The purpose of this paper is to argue for the necessity of regulating European club football financially, in order to create a fair structure of sporting competition.

Abstract

Purpose

The purpose of this paper is to argue for the necessity of regulating European club football financially, in order to create a fair structure of sporting competition.

Design/methodology/approach

By deploying the soft budget constraint approach – originally developed by Hungarian Economist János Kornai in order to understand (public) business behavior in socialist and post‐socialist economies – and combining it with empirical analysis, the paper develops an understanding of why the majority of European top league clubs are loss‐makers and why regulation is needed. The paper rests on its application of the soft budget constraint approach to build its argument and uses existing empirical research in order to support it within the field of European professional football.

Findings

The paper finds substantial evidence of soft budget constraints in professional football clubs, and argues that softness punishes the few financially well‐managed clubs in sporting terms for balancing their books.

============================================================

Task prompt -
According to the abstract on European club football, who originally developed the soft budget constraint approach?

Data extract -
============================================================

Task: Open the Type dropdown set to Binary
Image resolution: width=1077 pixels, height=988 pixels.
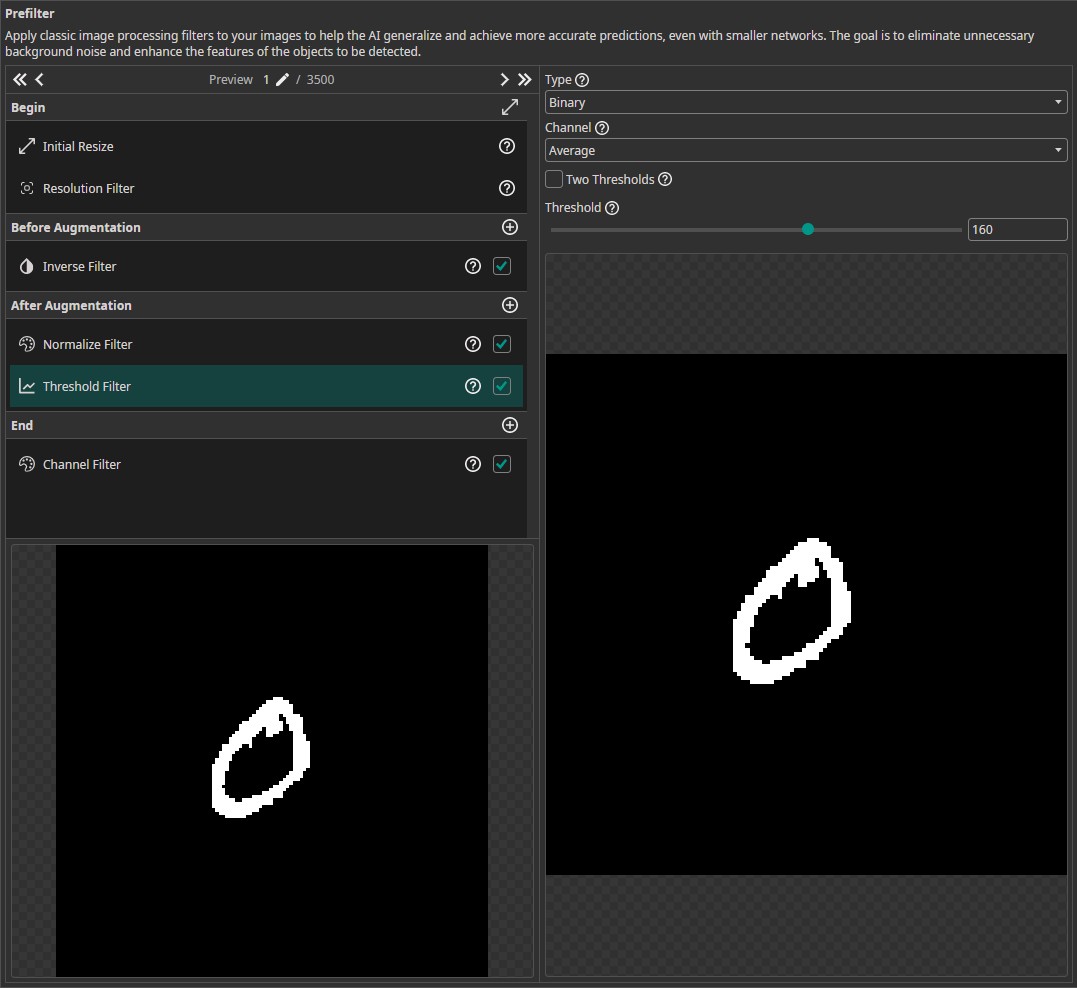Action: 805,102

============================================================

Result of this exercise -
Hungarian economist János Kornai developed it.